Labour as torture

Prisoners had to work at a frantic pace. Anyone caught resting was likely to be kicked or punched. Many SS guards did not care about output. All they cared about was tormenting the prisoners. They paid special attention to those they despised the most, like prominent political prisoners and Jews. These inmates were also often tormented with pointless labour. One of them was Harry Naujoks, a Communist activist from Hamburg, who spent most of the Third Reich in concentration camps. In his memoirs, he described his arrival in Sachsenhausen in November 1936, when the camp was still under construction.

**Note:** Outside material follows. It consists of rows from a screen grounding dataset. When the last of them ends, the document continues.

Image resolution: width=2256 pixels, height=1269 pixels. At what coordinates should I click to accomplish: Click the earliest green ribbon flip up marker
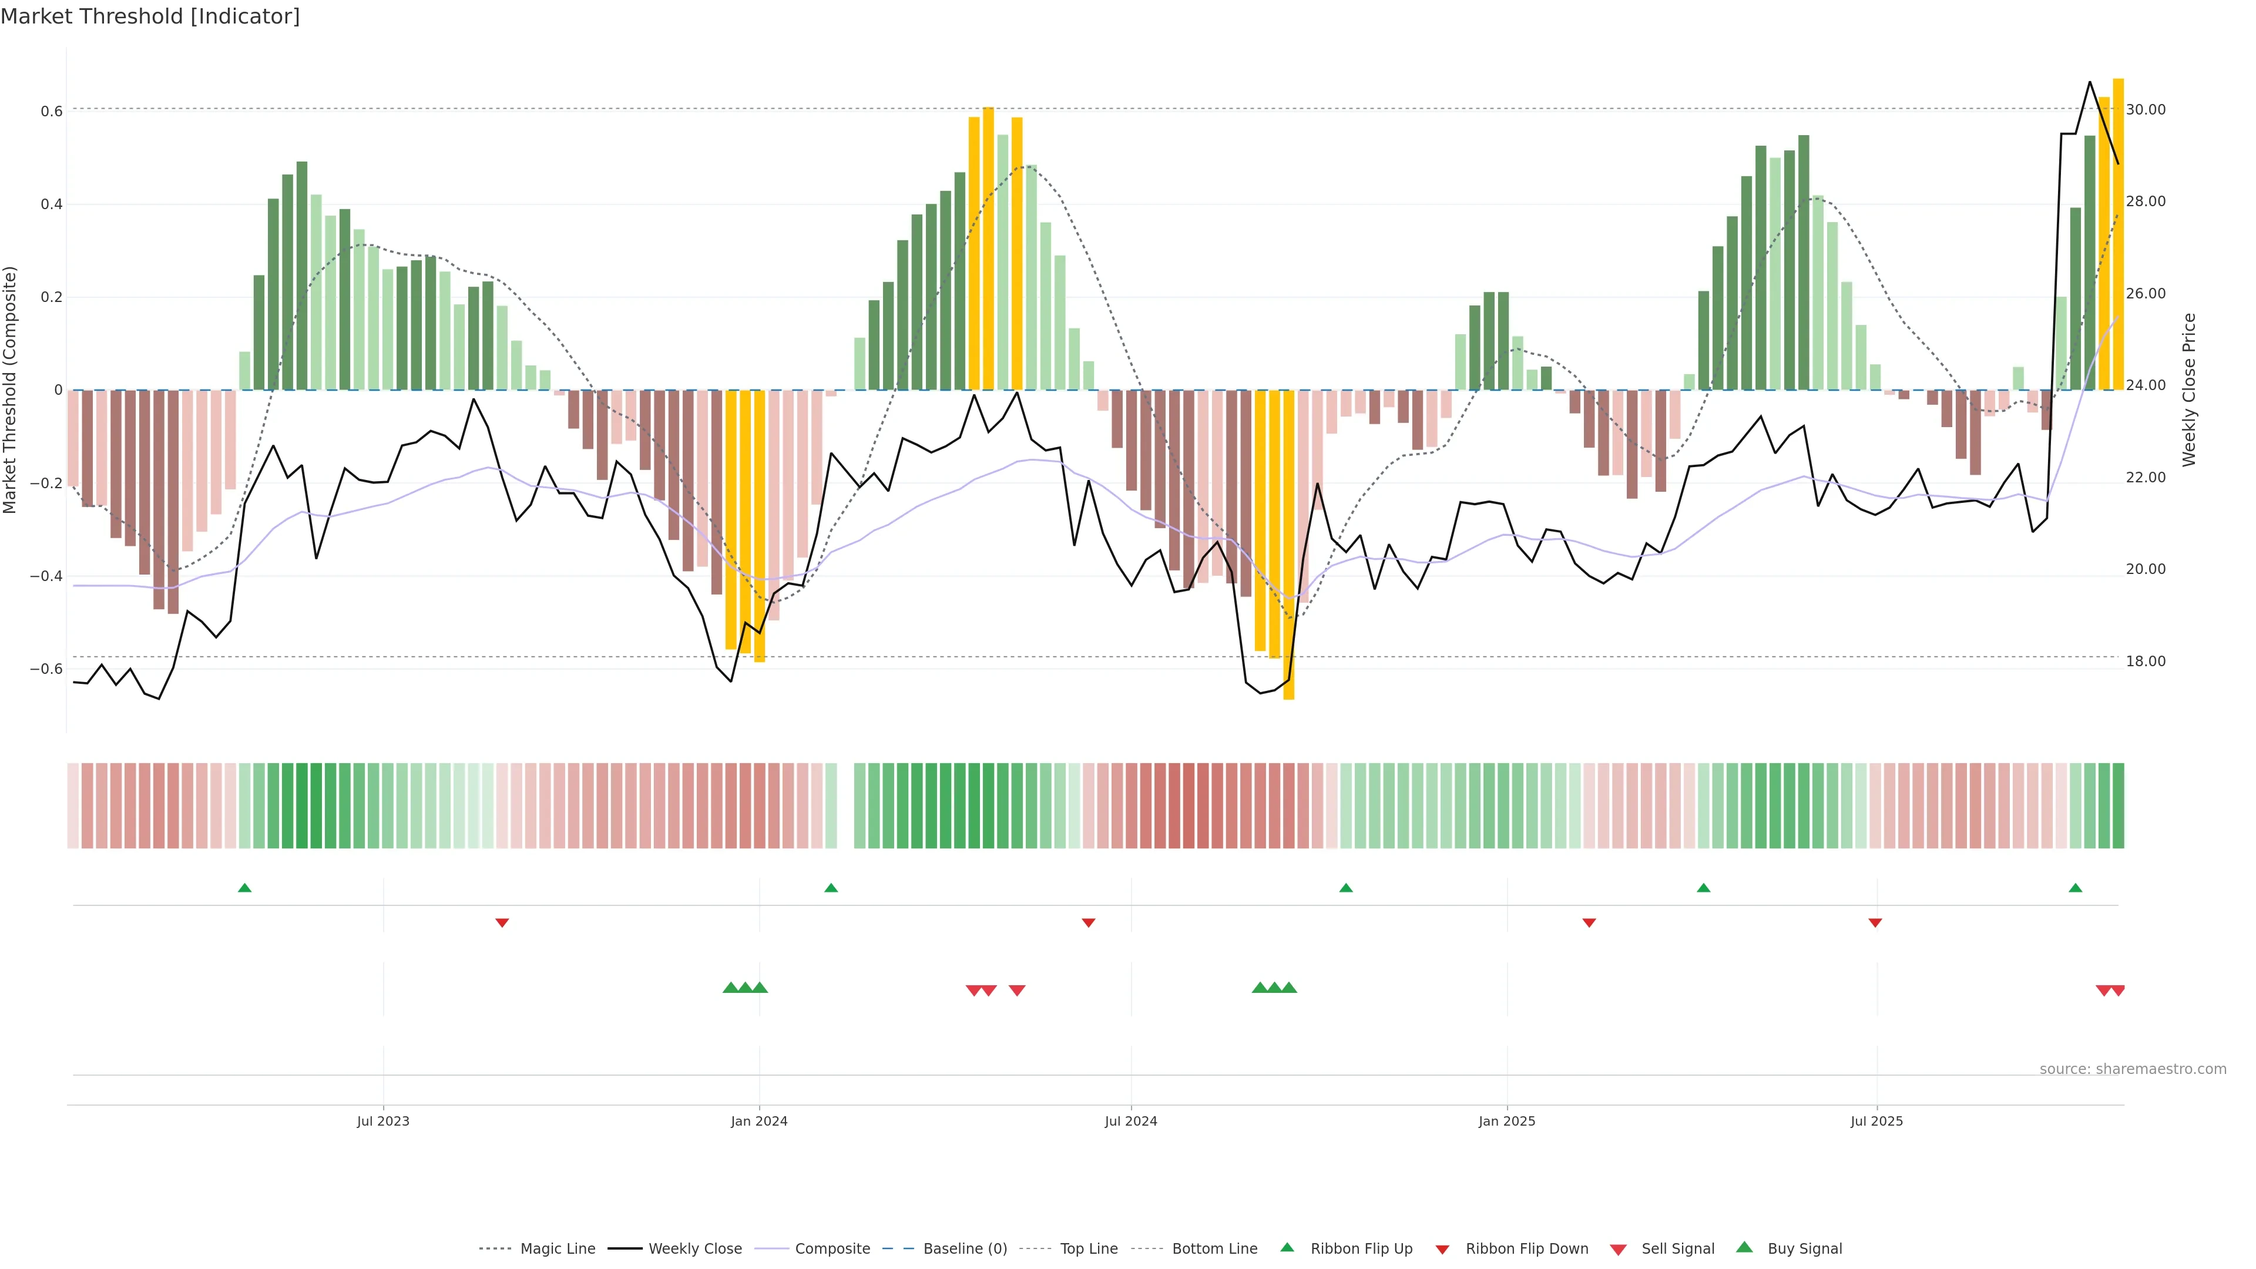[x=244, y=888]

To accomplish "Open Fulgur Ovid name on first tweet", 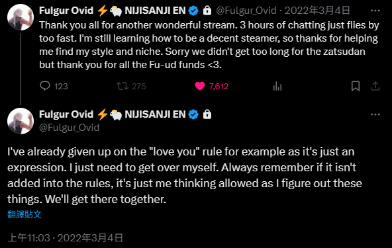I will point(66,11).
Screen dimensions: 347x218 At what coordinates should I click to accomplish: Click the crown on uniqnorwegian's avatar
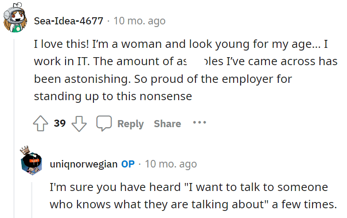coord(25,150)
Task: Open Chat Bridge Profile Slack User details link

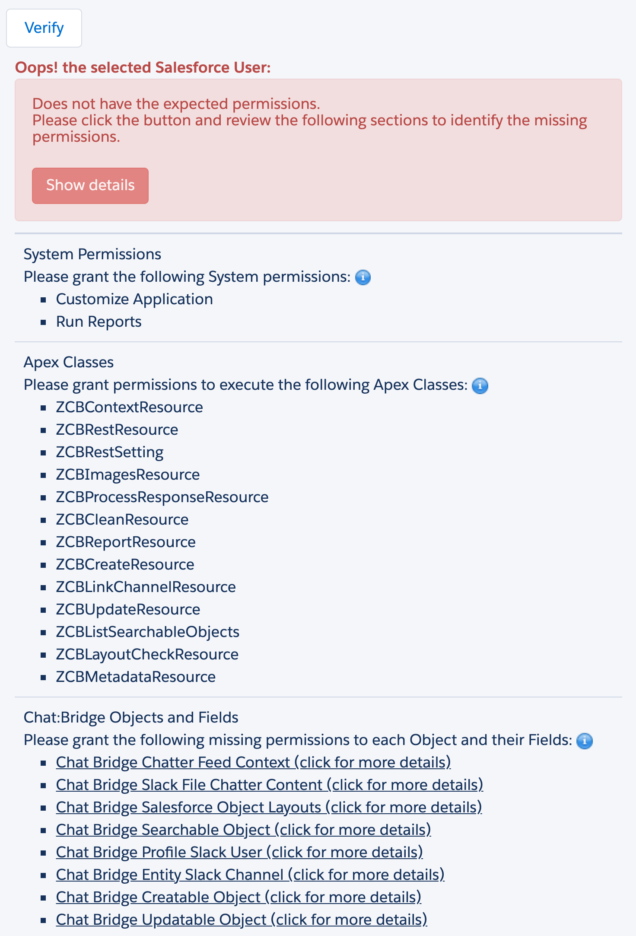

040 – The political prisoner Harry Naujoks on pointless labour

I was told that I was being assigned as a newcomer to the forest unit and so that afternoon I set off for work with 25 to 30 other prisoners. Our job was to level off a piece of woodland that had been cleared. We had to pull out tree stumps and move great piles of earth. An SS vehicle park was going to be laid there. The work was heavy and I was not accustomed to it […]. There was no chance to take a breather […].

Our noses, mouths and ears were full of sand

Suddenly an SS man came up to our unit. With his arms akimbo he said: “Now I’ll show you what it means to work!”. Then louder: “Dig to the count! One – two! One – two!”. Before anyone realised what was happening he was charging about in a fury, kicking and punching us. Then the command: “Spades up – spades down! Spades up – spades down!” We were all exhausted by the time he gave the order “Attention” and we could pause for a moment. “I repeat, dig to the count!” he said in an exaggeratedly quiet voice and then, “One – two! One – two!”. The commands began slowly and then got faster. Each of us dug away wherever he happened to be standing. The work we had done thus far was destroyed for no reason. The whole site turned into a mass of craters. […] The furious pace of work made sand fly in our faces and course down our bodies. Our noses, mouths and ears were full of sand. We were simply robots reacting mechanically to the counting. […]

That was my first day’s work. We worked for half a day and everything we achieved we were forced to destroy on the whim of an SS man. Could the same happen tomorrow? “Of course”, said my fellow prisoners, who had been there for longer.